● **LISTED ENTRIES**:
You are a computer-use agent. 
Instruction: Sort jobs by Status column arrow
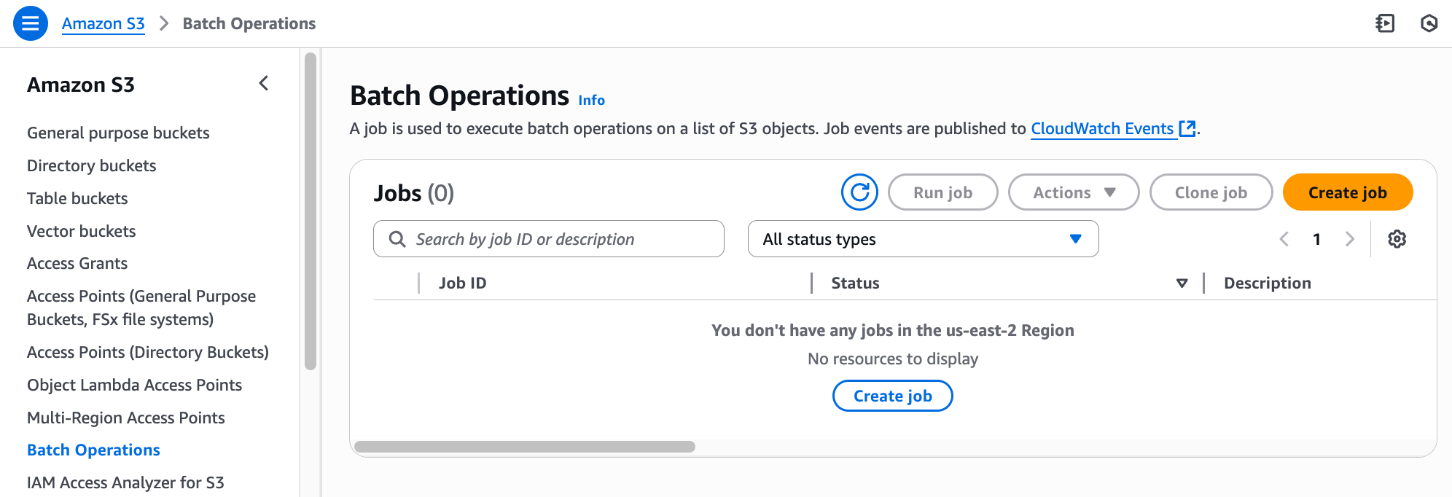click(x=1182, y=283)
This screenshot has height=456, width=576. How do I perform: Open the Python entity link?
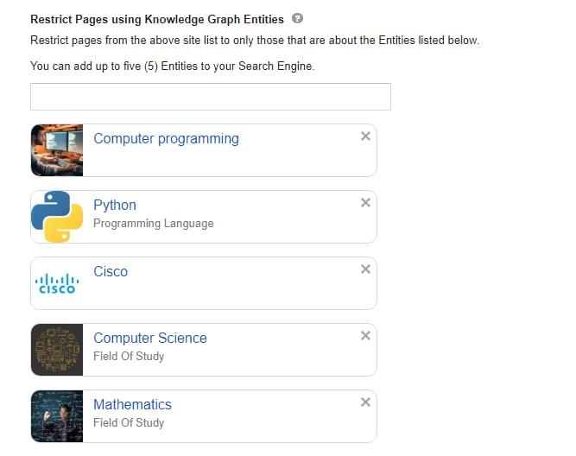click(115, 205)
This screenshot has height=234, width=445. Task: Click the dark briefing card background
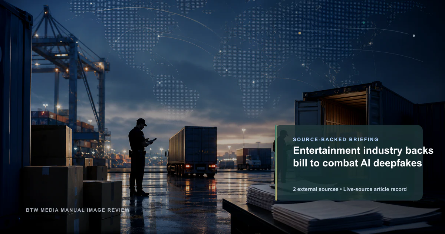click(349, 163)
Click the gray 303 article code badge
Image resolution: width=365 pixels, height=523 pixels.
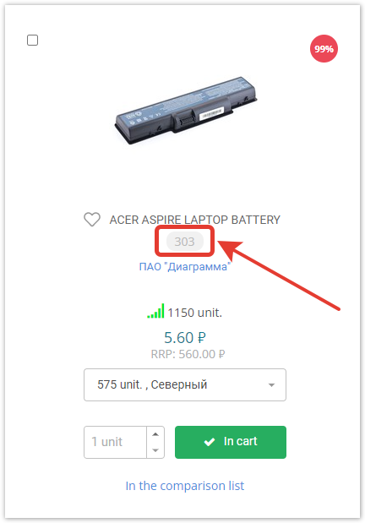(184, 241)
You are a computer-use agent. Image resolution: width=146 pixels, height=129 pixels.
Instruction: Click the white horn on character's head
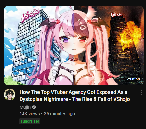pyautogui.click(x=58, y=12)
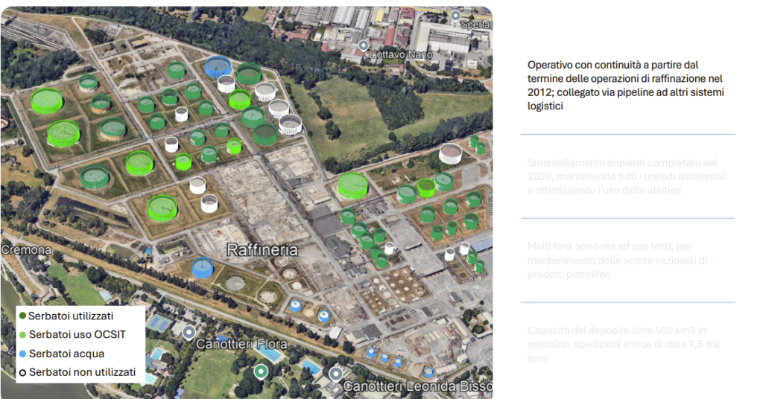Click the Canottieri Leonida Bisso pin

click(x=336, y=374)
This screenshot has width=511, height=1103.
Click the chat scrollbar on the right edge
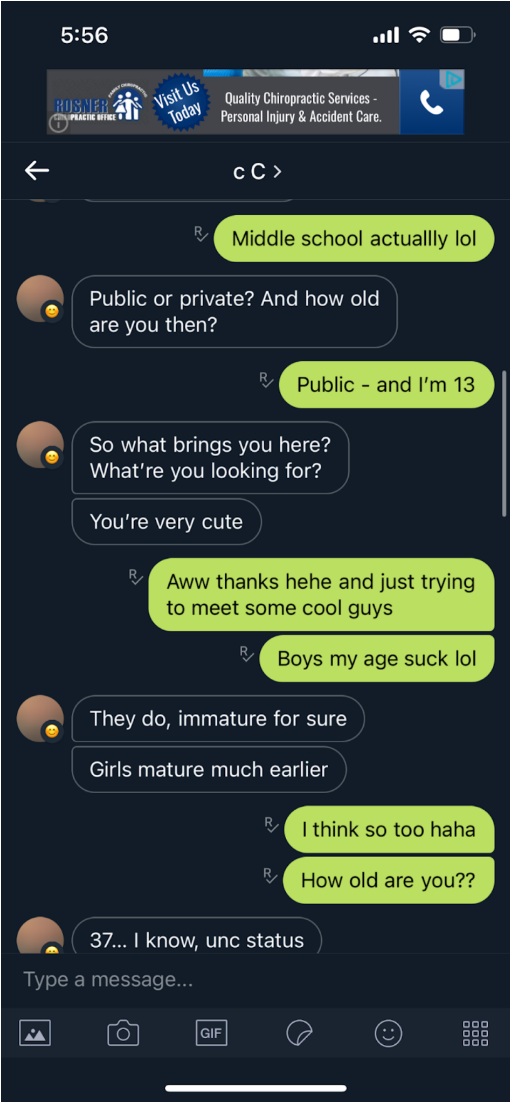[x=504, y=443]
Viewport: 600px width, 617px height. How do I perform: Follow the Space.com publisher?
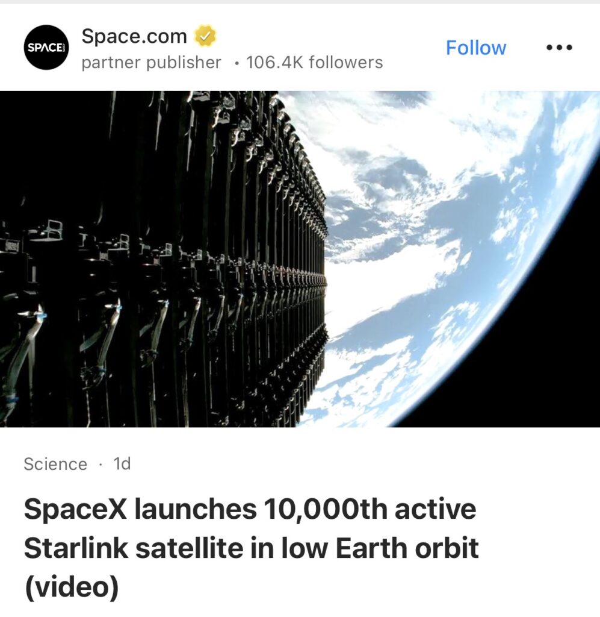point(475,48)
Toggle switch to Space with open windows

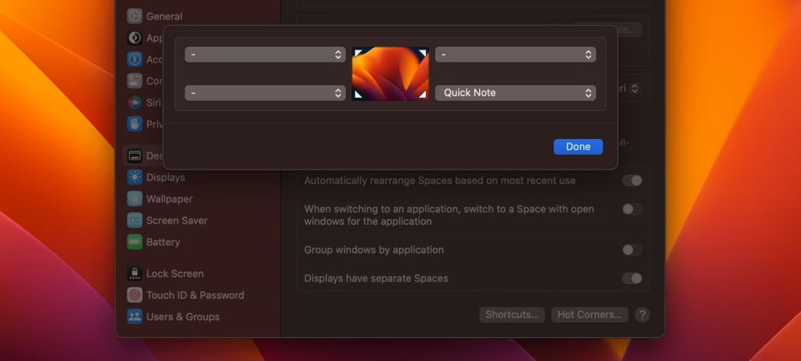coord(632,209)
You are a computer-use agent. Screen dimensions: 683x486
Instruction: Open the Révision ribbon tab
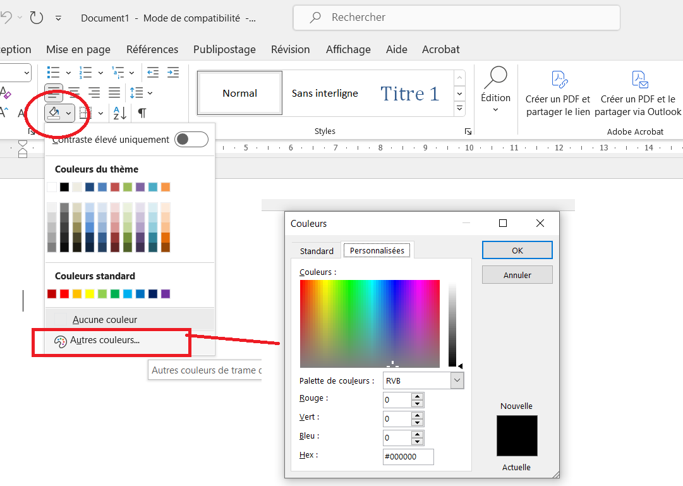pyautogui.click(x=290, y=49)
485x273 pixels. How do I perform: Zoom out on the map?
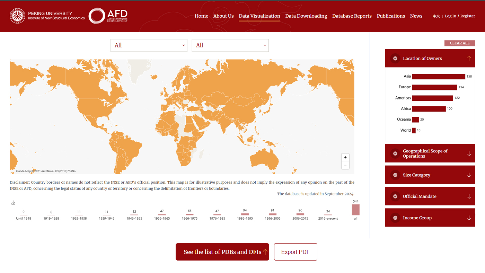point(345,165)
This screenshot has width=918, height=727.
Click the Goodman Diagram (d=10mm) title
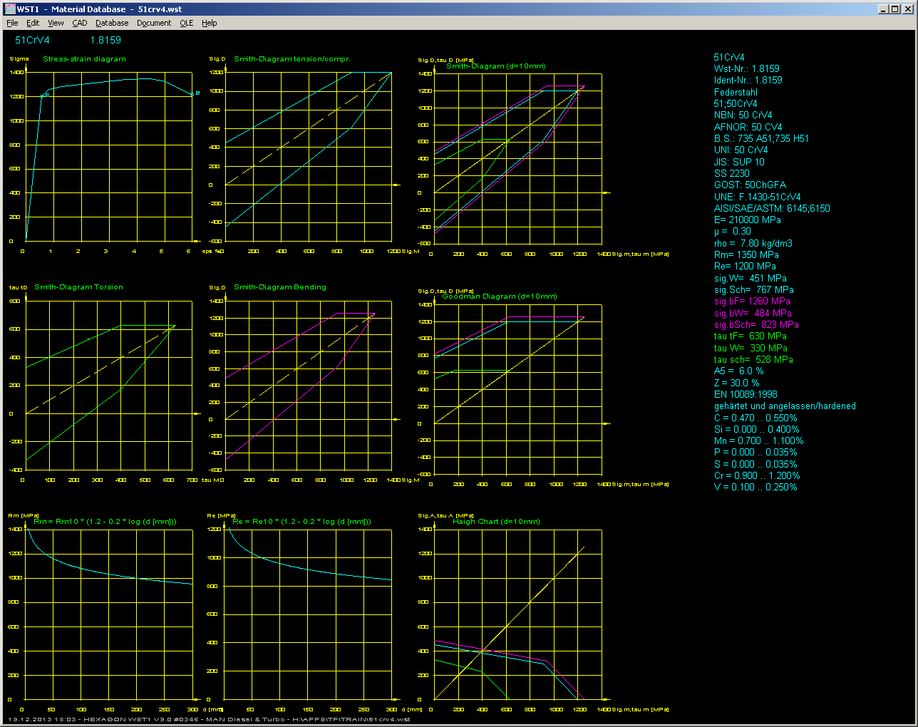click(x=500, y=297)
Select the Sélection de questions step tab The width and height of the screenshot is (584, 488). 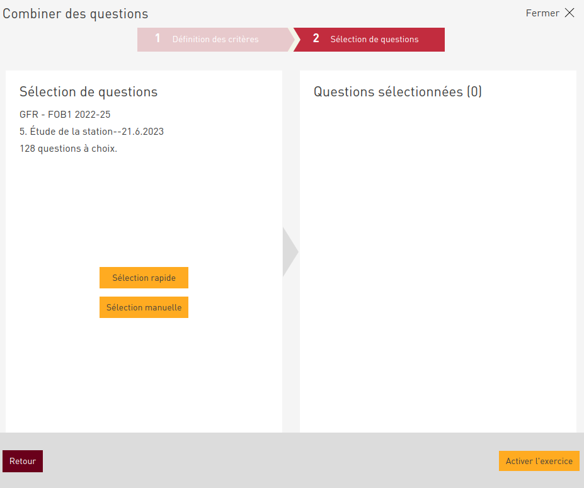[x=374, y=39]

● **EXERCISE INSTRUCTIONS**:
Scan the material above for the string "computer". Return each line where it occurs.

● **REPLY TO THE TASK**:
You are a computer-use agent. 
You are a computer-use agent. Image resolution: width=146 pixels, height=129 pixels.
You are a computer-use agent. Screen dimensions: 683x486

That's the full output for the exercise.